Wenn ja, schreibt Lloyd, Phänomene wie „ultrasensorische“ Kräfte, Gespenster und Ektoplasmen sind keine „Kindheitsfantasien“ oder „Überbleibsel vormoderner Epochen“, sondern Realitätsentwürfe, die die Wissenschaft noch nicht erforscht hat. Das heißt aber nicht, dass sie aus dem Untersuchungsfeld ausgeschlossen werden sollten, wie es die Dogmatik des finstersten Positivismus vorschreibt, die nur das als real beurteilte, was in die engen Räume eines Reagenzglases eindrang. Es gibt keinen Widerspruch in dieser Haltung: die Realität ist so Lloyd war ein wahrer Wissenschaftler, und als solcher gab er auch die Existenz dessen zu, was die Wissenschaft selbst transzendierte, er ließ nicht zu, dass der Szientismus seine grenzenlose Neugier erstickte, und ließ nicht zu, dass irgendjemand seine enorme Vorstellungskraft unter ein Joch legte. Eine Vision der Welt, die ihn dazu brachte, den Gegensatz zwischen „positiven“ und „okkulten“ Wissenschaften zu überwinden, wie er schrieb Etidorhpa, die Theorien um sieben Jahre vorwegnehmend Henri Hubert e Marcel Mauss in Esquisse d'une théorie générale de la magie

In der Alchemie liegt die Genese aller heutigen Wissenschaften. Alchemie ist die Wiege, in der sie geschaukelt wurden. Genährt von Nekromantie, Astrologie, Okkultismus und dem gesamten Erbe des mystischen Traums haben die neugeborenen Wissenschaften durch dunkle Zeitalter um ihre Existenz gekämpft, bewacht von dem einst verfolgten und jetzt verleumdeten Alchemisten. Die heutige Welt verdankt den hermetischen Helden ein Denkmal.

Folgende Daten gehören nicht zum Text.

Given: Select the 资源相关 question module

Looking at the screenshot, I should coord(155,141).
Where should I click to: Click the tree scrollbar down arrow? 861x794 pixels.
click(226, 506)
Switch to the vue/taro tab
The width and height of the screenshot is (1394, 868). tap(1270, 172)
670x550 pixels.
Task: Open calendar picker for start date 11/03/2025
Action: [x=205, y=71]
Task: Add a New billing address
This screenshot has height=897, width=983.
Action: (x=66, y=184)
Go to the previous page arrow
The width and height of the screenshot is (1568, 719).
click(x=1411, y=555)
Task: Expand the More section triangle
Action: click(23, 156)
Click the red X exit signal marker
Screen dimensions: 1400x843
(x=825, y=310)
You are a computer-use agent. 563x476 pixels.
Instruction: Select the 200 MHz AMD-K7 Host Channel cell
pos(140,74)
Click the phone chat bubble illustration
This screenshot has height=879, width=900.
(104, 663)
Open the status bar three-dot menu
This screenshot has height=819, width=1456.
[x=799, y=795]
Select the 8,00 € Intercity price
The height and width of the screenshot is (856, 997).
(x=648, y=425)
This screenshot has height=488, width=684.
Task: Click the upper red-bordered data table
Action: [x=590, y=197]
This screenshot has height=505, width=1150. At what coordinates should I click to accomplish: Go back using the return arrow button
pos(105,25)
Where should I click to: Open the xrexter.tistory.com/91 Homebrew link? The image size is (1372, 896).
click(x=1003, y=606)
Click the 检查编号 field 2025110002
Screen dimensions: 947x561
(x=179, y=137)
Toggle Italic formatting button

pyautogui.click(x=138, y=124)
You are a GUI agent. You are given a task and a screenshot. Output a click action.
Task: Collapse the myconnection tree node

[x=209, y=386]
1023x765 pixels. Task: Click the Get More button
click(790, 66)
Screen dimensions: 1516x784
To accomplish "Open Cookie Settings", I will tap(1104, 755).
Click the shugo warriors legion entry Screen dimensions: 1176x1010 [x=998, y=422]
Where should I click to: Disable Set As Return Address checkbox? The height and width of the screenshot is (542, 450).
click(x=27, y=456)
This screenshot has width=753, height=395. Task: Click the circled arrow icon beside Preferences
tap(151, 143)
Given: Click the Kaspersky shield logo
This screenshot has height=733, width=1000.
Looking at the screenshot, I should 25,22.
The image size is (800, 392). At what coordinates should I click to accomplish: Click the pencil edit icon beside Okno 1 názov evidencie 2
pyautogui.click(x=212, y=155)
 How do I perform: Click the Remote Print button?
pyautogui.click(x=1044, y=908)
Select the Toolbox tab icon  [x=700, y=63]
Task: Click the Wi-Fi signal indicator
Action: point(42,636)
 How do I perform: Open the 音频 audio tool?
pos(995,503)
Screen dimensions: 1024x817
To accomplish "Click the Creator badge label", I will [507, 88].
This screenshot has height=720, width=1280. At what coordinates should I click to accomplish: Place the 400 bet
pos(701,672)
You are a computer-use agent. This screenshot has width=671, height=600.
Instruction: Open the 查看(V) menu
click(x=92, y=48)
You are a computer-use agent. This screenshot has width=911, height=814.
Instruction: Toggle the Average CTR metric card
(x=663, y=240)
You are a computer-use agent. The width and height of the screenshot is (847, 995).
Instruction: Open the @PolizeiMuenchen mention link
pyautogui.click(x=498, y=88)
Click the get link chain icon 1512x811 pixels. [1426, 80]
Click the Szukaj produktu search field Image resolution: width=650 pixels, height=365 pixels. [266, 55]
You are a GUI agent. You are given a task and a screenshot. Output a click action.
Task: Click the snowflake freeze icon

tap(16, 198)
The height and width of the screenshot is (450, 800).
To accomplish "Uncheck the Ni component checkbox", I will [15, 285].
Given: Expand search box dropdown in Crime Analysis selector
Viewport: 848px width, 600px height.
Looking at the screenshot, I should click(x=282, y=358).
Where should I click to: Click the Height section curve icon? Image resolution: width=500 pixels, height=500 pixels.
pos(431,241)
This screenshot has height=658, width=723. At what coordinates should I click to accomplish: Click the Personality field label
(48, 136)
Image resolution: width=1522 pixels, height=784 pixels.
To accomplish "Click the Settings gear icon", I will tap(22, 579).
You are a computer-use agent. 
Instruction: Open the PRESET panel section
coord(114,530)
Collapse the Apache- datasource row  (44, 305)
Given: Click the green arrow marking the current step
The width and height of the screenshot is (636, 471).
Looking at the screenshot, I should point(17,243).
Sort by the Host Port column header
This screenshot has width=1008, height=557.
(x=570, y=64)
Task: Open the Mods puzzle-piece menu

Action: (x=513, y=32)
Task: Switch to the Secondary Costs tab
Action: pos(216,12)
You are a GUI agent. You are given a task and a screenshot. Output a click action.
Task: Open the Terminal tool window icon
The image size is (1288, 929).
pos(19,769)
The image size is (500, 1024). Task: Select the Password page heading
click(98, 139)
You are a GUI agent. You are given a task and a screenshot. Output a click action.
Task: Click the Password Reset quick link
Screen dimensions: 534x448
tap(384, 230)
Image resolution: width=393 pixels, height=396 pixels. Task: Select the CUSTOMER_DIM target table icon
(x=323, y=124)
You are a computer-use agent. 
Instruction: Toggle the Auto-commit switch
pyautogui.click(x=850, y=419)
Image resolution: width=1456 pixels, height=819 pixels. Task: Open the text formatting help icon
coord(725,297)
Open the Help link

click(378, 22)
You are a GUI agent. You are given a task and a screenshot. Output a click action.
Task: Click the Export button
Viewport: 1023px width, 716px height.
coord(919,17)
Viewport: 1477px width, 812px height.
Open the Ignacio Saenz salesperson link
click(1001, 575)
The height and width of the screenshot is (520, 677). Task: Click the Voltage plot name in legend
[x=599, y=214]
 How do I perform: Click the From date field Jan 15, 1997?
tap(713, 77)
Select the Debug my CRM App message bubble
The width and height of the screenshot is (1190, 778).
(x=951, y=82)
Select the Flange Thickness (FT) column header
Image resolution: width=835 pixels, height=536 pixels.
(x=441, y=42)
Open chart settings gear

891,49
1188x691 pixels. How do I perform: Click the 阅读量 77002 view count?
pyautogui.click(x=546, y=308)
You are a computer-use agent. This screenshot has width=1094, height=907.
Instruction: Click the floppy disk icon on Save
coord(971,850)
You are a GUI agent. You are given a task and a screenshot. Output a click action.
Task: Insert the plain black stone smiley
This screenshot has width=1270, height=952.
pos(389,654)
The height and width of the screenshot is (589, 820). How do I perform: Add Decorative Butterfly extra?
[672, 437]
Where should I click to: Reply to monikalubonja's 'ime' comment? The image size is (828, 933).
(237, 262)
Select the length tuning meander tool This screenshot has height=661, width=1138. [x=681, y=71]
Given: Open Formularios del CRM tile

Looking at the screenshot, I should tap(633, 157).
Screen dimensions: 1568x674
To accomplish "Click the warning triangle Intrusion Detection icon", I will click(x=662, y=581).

Genau auf diesen Annahmen basiert die Geschichte, von der wir sprechen. In dem, was eigentlich ein Roman im Roman ist, spricht ein Wissenschaftler eine Reise in die Eingeweide der Erde, eine Mission, die erfüllt wurde, um für die Sünde zu büßen, "esoterisches" Wissen verbreitet zu haben, das er während des Besuchs einer alchemistischen Bruderschaft gelernt hatte. Er wird von seinen Mitgliedern verfolgt, die ihn, nachdem sie ihn auf magische Weise dazu gebracht haben, sein Aussehen zu ändern, anweisen, zwischen der Anstalt und der Untergrundmission zu wählen.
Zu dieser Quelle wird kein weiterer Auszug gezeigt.